In [0]:
dbutils.fs.mounts()

In [0]:
%fs
ls "/mnt/j2dadlscontainer/raw_datasets"

In [0]:
reviews_df = spark.read.format("csv").option("header", True).option("inferSchema", True).load("dbfs:/mnt/j2dadlscontainer/raw_datasets/deliverAgentReviews.csv")
reviews_df.display()

In [0]:
def replace_spaces(df):
    for col in df.columns:
        df = df.withColumnRenamed(col, (col.replace(" ", "_")).lower())
    return df

In [0]:
reviews_df = replace_spaces(reviews_df)
display(reviews_df)

In [0]:
reviews_df_temp = reviews_df.select("agent_name", "location", "customer_service_rating").dropDuplicates()

In [0]:
reviews_df_temp.createOrReplaceTempView("reviews")

In [0]:
%sql
select * from reviews;

find out the second highest rated city for each agent

In [0]:
%sql

select agent_name, location, customer_service_rating as rating, 
row_number() over (partition by agent_name, location order by customer_service_rating desc) as rn
from reviews;

1. using sub-query

In [0]:
%sql
select agent_name, location, rating from
(select agent_name, location, customer_service_rating as rating, 
row_number() over (partition by agent_name, location order by customer_service_rating desc) as rn
from reviews)
·····
_Work required_:
Reproduce the section of the Spark notebook above starting with "reviews_df.display()" and going on through "reviews_df = replace_spaces(reviews_df)", character for character.

_Material supplied_:
·····
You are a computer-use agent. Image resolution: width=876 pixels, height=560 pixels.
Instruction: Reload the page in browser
·····
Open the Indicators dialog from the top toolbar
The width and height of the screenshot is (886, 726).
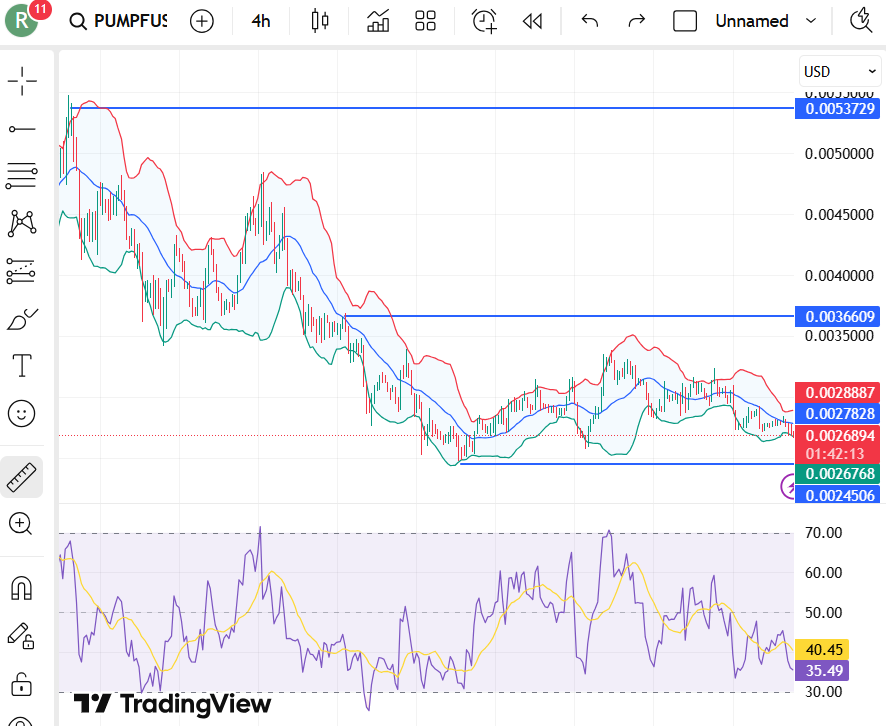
·····
_Response_:
reviews_df.display()

In [0]:
def replace_spaces(df):
    for col in df.columns:
        df = df.withColumnRenamed(col, (col.replace(" ", "_")).lower())
    return df

In [0]:
reviews_df = replace_spaces(reviews_df)